Life Balance: a feat we try to achieve while searching to be the best that we can we, while simultaneously raising our children to do the same. This is the equilibrium in our inner life force whereby our heartbeat matches the divine force that exists all around us. When this life balance peaks, our sense of peace, joy, love and wisdom acts as one with our very soul.


Summer and the living is easy. Cooking switches between the fun and the inventive and the quick and lazy. Now that the kids are older, I can often say "why don't you cook tonight." Luke will whip together something tried and true like eggs and turkey bacon; Maggie gets out the cook book and starts reading. The other night she pulled out Campbell's Summer Recipes, all using Campbell's soup. She made a nice chicken and rice dish which had tomatoes--oh, skip the tomatoes, Maggie hates them; peppers--use the fresh from the garden, nope Mom, I don't want to--golden corn Campbell's soup--oops, don't have that, use cream of chicken...still, it was the classic chicken and rice which is a favorite standby for a quick easy dish.

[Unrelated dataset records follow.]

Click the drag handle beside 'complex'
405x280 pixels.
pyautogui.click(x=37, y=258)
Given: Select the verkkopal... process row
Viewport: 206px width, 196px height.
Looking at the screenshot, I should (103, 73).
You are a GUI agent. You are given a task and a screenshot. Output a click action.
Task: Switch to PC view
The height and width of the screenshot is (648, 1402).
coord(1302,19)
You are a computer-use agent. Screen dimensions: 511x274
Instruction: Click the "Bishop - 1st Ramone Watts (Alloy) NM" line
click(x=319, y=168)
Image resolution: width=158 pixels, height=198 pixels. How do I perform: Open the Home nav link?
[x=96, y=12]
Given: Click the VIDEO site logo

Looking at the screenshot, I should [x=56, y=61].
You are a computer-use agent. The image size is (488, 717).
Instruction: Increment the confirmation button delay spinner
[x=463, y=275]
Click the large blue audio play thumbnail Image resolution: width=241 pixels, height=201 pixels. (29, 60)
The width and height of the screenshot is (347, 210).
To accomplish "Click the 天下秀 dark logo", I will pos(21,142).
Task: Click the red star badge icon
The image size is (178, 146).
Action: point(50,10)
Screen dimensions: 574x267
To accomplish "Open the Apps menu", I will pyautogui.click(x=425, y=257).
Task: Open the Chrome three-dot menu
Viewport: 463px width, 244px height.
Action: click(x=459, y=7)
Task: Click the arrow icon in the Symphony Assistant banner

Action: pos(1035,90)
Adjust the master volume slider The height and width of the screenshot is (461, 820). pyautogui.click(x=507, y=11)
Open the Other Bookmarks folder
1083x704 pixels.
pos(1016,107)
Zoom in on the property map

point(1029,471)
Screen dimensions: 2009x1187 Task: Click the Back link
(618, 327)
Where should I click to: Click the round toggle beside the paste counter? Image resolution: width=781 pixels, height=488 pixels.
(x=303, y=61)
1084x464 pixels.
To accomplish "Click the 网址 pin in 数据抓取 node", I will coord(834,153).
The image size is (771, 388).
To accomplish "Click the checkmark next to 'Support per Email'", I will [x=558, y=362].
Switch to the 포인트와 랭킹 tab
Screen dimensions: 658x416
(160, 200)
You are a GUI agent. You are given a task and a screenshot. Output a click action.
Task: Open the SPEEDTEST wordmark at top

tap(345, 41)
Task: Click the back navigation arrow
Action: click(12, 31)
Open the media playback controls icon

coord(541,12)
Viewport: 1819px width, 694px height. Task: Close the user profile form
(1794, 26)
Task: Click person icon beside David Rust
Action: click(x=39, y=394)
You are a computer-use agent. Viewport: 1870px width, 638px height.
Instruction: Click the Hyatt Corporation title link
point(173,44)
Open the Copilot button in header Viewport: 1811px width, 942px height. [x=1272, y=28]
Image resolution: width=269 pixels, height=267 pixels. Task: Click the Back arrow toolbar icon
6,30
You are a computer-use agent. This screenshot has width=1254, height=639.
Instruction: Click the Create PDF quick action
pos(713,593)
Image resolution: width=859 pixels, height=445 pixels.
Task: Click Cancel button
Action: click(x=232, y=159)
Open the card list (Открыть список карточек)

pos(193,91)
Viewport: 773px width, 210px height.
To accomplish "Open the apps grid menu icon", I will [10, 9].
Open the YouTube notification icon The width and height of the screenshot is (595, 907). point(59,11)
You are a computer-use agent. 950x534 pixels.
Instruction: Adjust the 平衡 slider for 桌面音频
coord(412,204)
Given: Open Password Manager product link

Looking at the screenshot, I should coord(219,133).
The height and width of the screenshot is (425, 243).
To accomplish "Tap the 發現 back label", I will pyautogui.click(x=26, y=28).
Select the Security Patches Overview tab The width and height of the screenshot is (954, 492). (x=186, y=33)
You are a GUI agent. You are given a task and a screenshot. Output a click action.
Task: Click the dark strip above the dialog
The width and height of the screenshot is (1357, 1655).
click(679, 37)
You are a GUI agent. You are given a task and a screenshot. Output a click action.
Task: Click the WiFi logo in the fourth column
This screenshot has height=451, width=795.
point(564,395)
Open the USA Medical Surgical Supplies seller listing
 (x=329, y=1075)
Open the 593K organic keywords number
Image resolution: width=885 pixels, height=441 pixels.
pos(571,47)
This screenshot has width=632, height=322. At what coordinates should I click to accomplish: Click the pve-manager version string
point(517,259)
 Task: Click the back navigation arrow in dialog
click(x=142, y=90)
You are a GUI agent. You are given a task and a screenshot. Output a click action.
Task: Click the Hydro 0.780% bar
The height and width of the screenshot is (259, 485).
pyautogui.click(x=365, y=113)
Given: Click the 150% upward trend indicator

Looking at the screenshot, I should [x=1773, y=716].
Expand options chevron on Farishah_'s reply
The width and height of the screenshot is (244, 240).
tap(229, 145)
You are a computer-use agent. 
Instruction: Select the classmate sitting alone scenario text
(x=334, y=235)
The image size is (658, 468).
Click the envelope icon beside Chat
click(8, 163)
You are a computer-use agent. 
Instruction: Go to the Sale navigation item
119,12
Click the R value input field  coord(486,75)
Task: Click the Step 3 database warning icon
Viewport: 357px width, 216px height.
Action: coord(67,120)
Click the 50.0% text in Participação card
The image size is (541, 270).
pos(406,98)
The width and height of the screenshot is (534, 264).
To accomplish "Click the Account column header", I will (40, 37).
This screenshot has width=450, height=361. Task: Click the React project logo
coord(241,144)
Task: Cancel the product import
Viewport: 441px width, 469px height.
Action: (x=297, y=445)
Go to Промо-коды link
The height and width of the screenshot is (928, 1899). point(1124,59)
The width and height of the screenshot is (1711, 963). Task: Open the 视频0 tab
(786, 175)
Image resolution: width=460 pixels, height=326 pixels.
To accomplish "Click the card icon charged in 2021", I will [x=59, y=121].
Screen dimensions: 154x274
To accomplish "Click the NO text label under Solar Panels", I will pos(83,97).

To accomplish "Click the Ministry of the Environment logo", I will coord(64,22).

Maverick even ate it when he came home from a long night of dish washing and said it was good.

Maggie has learned my habit of looking at recipes and making them work with A) What we like to eat ; B)What we have on hand and C)What is the cheaper version of the expensive ingredients listed (like who has fresh tarragon hanging around the fridge waiting to be used???)

I love collecting different and unusual cook books and reading through them. My favorites are the church cookbooks. Today I was reading "Tried and True;" a collection of recipes from the Heritage Village, Gerry New York, circa 1983. It contains lots of favorite wisdom's as well as recipes, like the following:

Dear Father, Help me to:
Forgive the wrongs in others,
Forgive the faults I see;
That I may be forgiven,
The faults that are in me;

--From Allie Musgrove's Scrapbook 1898-1983

The woman of Heritage Village collected over 100 pages of great recipes, everything from Sister Parktan's Brown Bread to Watermelon Rind pickles. You can just taste the love and laughter in the recipes and the occasions they made them for. Bucket of Muffins for 25? Church bazaar of course. Creme de Mynthe Cake? St. Patricks day dinner. Potato Chip Cookies? The grand kids are coming. Scalloped mushrooms and baked chicken almond casserole? Company on the way, bake the Dr. Bird Cake for dessert.

Nowadays we tend to drop by the Wegmans superstore and pick up chicken teriaki to bake and salad for the side. We skip the heavy desserts and munch on chocolate fudge Hershey kisses and cherry M&M's (or Lays Potato chips if you are the Queen). Gone are the 6 course meals with delicious desserts. One friend's Mom, Ruth, always had 2 or 3 desserts on hand. I remember when her son Sean came home from boot camp, she had Boston Cream Pie, Brownies, and chocolate chip cookies on hand. I still make her Grasshopper pie and remember all the trouble she went to make enough for her oldest son's wedding shower. Dinner at Ruth and Bernie's was always a treat. I pull in that love and cook on Sunday's, thinking of the way her house always smelled of the love and looked like sunshine, even on the darkest days.

I look to pass the love of food and cooking to my kids, and teach them to make the best of whatever you have on hand. Use the laughter, pull in the smiles, fold in the friendships by talking on the cell while cooking, add in the family by using the old recipes and making them new again, and best of all, to share them with friends and family. Whatever we are eating gets shared with the friends they have in the house....Maggie's BFF always seems to show on Sunday's, what's up with that? Beans and franks Monday's just don't cut it I guess. And Soccer Boy manages to show up for Taco night. It's time I showed him how to cook it I think.

Good food, good friends...now if I could just teach them to clean up when they cook. Hmm, my Mom used to say that to me. Still does.

Some things never change. Ok Mom, I'll clean it up in a minute, honest.